Successful ageing has so far proven an elusive concept, limiting its utility as a means of describing a good ageing process. However, this research has been able to develop a model incorporating factors that have been associated with ‘success’ in the literature and quantify their relationship to subjective and objective outcomes at follow-up. This links earlier ideas about good ageing that, we consider, conceptually belong together. We hypothesized that factors enabling adaptation and the ability to do what older people say they value most, remain engaged with life, would be important. We were able to demonstrate the paths to engagement in our model, which was powerful and reproducible in surveys from different time periods. We also quantified elements of resilience, where psychological status and contentment at baseline subsequently lead to subjective views of one’s lifestyle and well-being, influencing the activities that older people engage in. The interactions among all factors were quantified, addressing directly one of the knowledge gaps cited in relation to successful ageing: the relative importance of its various elements.

The findings were robust in different data. There are sound epidemiological reasons to why this should be so. For instance, respiratory function is a well-established predictor of good outcomes in later life.7 Physical activities were important at both baseline and follow-up. Being physically active in mid-life protects against long-term illness later in life.27 It is therefore concerning that the proportion of people taking regular, moderate exercise declines steadily in each decade of life and in England <12% are doing so by the age of 65 years.28 Being employed has positive effects on health29 and proved an influential indicator in the model, being associated with strong engagement at follow-up. However, substantial numbers of Europeans leave the workforce prematurely; the majority not by choice.30 The resilience factor contained an indicator about comparison with peers, health and lifestyle. Older people’s perspectives, including their regrets, have been shown to be mediated by their comparison with others.31 Purposeful activities lead to a feeling of being valued, which also appears to predict subsequent mortality.32

These findings signify a need to re-think urgently how people are living in late mid-life if good population ageing is to occur. Personal and societal planning for involvement of older people in a wide range of ways are central to the model. Recent policies on older people in England have begun to address this issue.33 The United Nations has also promoted the importance of full participation of older people in society and ‘ageing in place’.34 The central message is that older people should be encouraged to partake in opportunities for personal development and engagement with society. A good ageing process offers older people the scope to undertake these roles.

Funding

Department of Health for England.

Conflicts of interest: None declared.

Key points

  • Successful ageing is an elusive concept but this research has been able to demonstrate a model incorporating factors described in the literature and quantify their relationship to subjective and objective outcomes at follow-up. This links European and North American concepts of success.

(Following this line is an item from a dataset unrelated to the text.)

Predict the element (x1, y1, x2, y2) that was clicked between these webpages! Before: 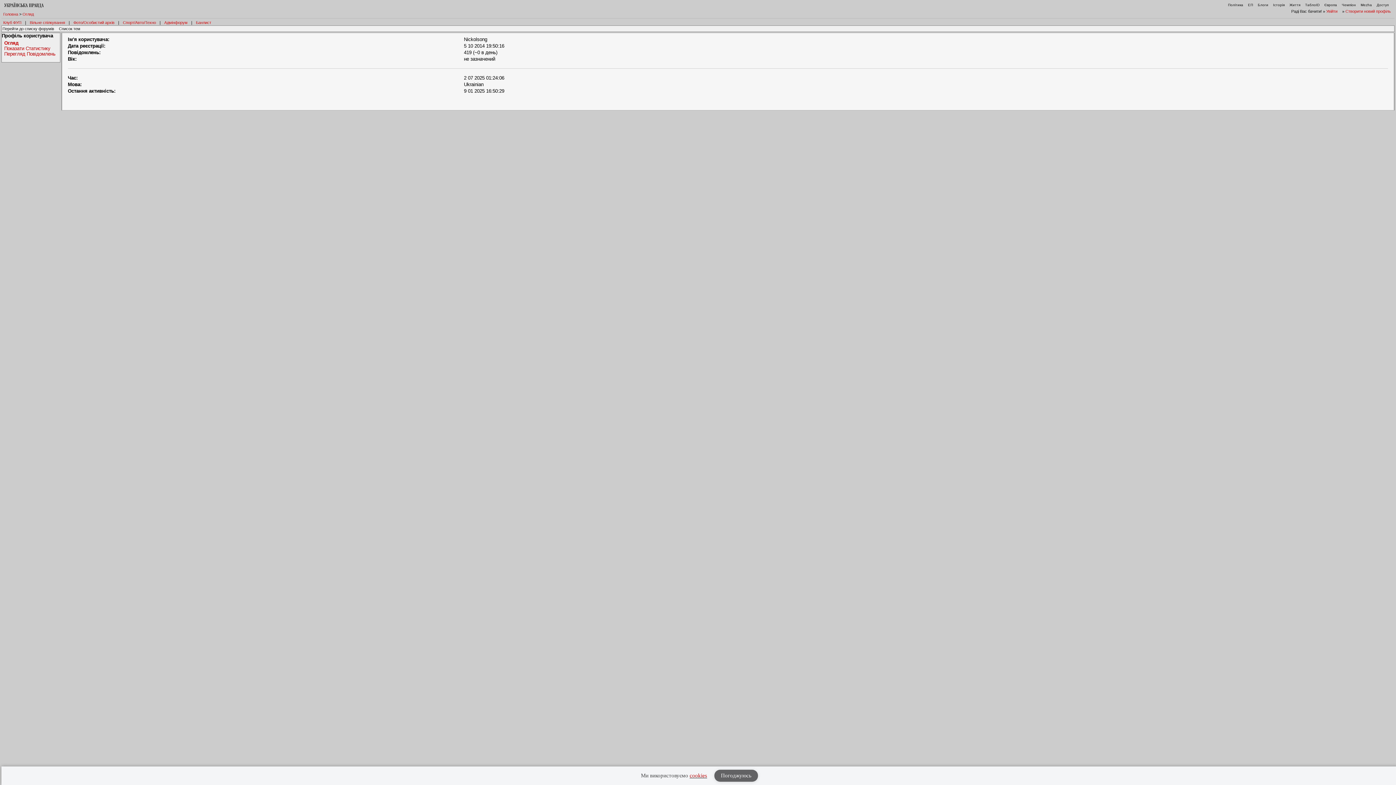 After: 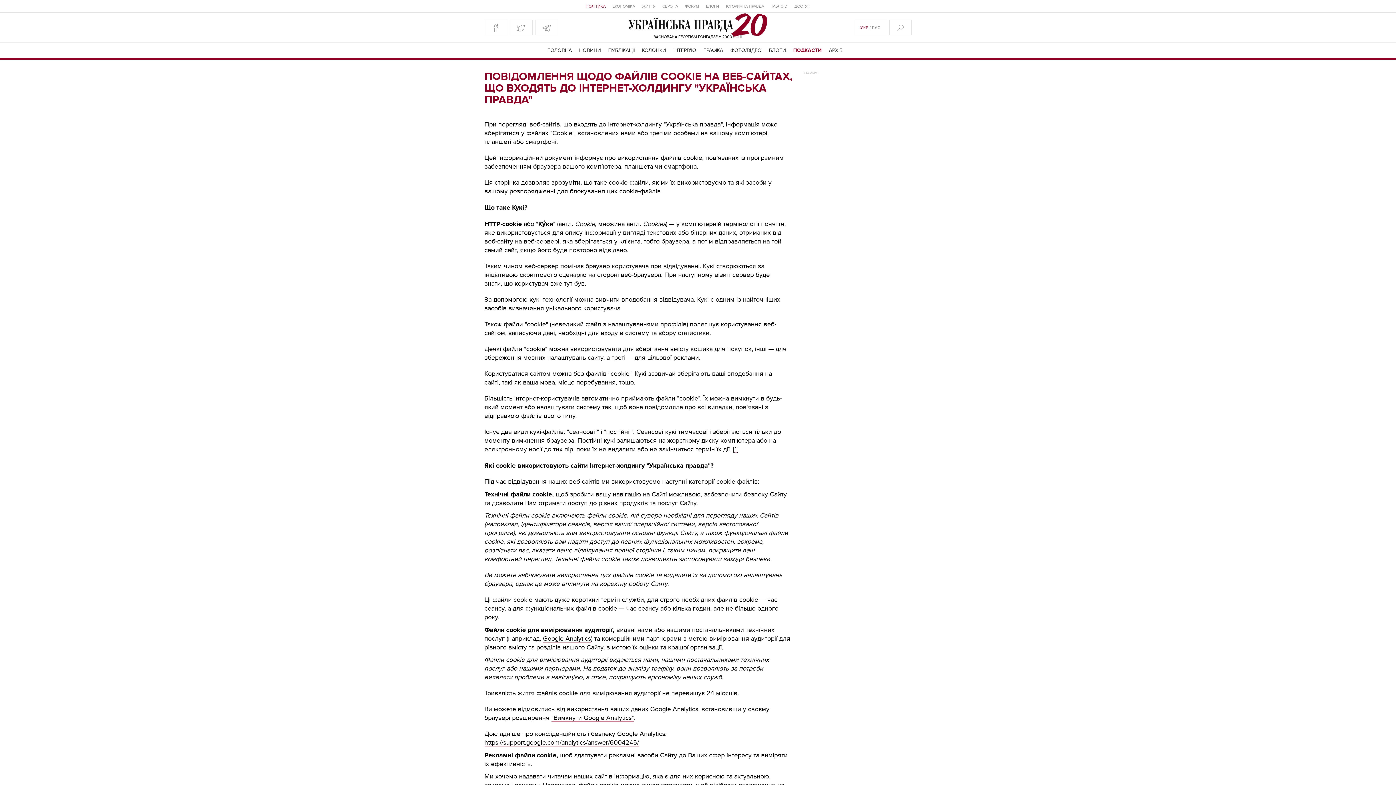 Action: bbox: (689, 773, 707, 778) label: cookies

  • The interactions among the factors were quantified, addressing directly one of the knowledge gaps cited in relation to successful ageing—the relative importance of its various elements.

  • The model was powerful and reproducible in surveys from different time periods; consequently, it is likely to have relevance to other populations.

  • Success comprises the social and physical activities that people do, mediated by the confidence to do them. It emphasizes particularly the importance of personal resilience and continued involvement in physical and social activities. Far from retiring, engagement with life and society should be the norm for ageing populations.